Exercise description: Go through the data below. Pull out every line that has the word "computer".
##### Data records #####
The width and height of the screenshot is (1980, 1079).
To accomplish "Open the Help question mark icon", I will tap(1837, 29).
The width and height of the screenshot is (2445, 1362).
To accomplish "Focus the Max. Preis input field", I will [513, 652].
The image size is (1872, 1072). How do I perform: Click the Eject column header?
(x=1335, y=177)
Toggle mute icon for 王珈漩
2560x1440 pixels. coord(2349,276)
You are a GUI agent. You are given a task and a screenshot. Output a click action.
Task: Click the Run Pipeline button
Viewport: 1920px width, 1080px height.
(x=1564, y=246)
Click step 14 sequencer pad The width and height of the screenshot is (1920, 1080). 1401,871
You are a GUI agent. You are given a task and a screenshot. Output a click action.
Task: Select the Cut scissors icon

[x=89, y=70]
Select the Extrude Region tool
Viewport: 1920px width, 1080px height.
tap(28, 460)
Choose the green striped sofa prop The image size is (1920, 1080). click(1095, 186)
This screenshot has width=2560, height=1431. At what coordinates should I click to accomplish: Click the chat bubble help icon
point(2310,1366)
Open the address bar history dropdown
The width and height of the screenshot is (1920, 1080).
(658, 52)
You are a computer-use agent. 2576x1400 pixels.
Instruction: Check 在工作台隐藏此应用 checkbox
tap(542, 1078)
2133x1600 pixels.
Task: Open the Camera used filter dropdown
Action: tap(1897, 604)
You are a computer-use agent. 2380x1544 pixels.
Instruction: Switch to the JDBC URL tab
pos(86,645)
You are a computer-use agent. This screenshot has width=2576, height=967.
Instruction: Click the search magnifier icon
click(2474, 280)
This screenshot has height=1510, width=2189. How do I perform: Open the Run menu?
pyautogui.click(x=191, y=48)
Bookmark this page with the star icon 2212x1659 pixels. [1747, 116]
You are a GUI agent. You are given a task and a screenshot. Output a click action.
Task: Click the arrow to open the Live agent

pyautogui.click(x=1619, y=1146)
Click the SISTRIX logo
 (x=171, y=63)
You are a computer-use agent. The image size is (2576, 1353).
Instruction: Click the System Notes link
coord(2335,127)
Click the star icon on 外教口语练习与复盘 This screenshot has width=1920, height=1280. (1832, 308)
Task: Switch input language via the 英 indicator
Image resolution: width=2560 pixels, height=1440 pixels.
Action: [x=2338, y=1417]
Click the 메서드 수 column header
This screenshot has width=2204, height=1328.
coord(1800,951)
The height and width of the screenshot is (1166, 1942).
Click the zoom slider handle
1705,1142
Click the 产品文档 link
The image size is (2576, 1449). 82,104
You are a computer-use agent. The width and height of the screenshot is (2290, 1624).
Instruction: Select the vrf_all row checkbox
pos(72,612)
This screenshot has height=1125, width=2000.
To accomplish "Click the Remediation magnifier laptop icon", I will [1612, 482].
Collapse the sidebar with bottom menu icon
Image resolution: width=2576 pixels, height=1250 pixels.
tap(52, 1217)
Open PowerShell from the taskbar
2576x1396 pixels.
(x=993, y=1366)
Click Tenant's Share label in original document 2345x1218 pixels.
#####
Exercise result:
You are a computer-use agent. 2576x1400 pixels.
You are a computer-use agent. 2380x1544 pixels.
You are a computer-use agent. This screenshot has width=2576, height=967.
You are a computer-use agent. The image size is (2576, 1353).
You are a computer-use agent. The width and height of the screenshot is (2290, 1624).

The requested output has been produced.